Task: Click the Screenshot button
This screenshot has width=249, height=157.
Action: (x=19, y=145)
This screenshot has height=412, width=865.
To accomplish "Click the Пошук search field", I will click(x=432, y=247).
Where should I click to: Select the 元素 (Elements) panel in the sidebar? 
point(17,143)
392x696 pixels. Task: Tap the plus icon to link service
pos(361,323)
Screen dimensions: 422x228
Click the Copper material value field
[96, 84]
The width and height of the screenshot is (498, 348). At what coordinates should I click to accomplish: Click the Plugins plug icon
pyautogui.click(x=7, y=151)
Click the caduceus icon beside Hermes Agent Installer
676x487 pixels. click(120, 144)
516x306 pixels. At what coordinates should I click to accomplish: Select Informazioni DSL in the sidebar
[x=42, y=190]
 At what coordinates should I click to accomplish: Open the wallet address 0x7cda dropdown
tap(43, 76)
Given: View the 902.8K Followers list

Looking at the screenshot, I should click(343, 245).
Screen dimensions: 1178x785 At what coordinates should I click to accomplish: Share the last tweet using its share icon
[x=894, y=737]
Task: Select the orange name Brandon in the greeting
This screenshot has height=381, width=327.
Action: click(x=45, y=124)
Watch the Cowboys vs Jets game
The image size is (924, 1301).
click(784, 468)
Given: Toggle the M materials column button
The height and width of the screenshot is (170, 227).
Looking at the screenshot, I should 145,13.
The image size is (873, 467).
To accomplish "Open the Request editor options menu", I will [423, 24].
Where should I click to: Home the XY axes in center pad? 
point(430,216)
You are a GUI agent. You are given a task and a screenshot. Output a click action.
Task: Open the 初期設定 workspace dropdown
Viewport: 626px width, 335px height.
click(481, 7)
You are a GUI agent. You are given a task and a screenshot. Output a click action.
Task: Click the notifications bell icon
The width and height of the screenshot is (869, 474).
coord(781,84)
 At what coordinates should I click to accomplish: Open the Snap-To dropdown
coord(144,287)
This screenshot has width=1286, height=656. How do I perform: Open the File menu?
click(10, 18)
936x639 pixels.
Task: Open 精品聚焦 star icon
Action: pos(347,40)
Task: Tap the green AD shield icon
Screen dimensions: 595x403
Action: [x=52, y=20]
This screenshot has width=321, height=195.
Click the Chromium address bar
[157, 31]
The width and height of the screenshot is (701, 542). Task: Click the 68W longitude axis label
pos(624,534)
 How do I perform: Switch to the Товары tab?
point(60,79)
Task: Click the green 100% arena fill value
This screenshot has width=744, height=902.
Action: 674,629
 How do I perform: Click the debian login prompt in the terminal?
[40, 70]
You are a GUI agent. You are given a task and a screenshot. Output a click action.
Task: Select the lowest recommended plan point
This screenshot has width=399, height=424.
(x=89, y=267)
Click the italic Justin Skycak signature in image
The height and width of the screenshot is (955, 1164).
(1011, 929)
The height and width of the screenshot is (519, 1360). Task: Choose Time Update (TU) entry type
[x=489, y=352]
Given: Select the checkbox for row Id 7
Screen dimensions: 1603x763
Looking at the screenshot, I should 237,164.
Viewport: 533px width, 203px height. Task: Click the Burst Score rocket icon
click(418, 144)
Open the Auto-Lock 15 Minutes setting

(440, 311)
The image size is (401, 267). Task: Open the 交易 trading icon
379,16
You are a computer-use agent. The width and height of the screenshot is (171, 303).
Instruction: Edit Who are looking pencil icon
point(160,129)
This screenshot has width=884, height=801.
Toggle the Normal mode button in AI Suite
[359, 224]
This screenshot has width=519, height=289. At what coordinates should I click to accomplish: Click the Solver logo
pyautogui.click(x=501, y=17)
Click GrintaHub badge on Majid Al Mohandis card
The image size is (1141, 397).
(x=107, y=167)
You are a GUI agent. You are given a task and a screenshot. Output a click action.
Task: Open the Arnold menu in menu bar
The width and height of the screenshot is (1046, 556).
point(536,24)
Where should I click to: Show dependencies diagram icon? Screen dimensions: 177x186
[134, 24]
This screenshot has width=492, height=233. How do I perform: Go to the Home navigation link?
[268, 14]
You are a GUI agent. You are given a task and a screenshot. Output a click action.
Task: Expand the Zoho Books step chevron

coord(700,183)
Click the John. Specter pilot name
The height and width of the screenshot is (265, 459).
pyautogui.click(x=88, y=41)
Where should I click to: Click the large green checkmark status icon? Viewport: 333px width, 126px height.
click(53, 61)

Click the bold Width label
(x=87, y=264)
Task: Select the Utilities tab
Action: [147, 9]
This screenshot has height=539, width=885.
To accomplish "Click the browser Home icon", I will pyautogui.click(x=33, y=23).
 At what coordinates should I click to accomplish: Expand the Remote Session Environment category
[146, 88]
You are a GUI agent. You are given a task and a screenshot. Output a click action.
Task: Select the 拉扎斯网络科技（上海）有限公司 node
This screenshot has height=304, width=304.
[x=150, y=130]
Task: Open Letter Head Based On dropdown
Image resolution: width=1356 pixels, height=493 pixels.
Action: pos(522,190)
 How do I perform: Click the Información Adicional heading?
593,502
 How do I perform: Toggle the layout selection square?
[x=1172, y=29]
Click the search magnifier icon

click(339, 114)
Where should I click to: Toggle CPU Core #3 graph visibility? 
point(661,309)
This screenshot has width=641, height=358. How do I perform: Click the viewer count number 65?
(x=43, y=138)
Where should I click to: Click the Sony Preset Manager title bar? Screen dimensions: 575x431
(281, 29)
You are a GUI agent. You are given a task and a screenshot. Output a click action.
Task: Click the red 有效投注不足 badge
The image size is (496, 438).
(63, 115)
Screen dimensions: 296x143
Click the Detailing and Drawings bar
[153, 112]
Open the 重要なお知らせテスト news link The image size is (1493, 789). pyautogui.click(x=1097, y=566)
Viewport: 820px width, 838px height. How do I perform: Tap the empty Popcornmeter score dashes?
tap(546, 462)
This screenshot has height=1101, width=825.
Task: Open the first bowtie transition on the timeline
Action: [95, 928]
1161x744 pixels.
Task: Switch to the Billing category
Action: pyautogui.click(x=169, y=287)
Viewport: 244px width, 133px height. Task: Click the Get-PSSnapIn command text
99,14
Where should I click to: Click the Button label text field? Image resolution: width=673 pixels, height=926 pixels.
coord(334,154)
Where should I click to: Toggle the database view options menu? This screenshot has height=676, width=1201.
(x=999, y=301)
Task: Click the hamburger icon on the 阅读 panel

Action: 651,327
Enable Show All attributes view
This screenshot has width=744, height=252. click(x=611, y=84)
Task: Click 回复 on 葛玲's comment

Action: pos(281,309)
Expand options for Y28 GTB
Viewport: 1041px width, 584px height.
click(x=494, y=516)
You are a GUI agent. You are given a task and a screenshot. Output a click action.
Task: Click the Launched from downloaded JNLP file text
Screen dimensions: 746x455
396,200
════════
**EXERCISE DIRECTIONS:** In the listing above, find every line with the word "badge" and copy it out.

**YOUR RESPONSE:**
Click GrintaHub badge on Majid Al Mohandis card
Task: Click the red 有效投注不足 badge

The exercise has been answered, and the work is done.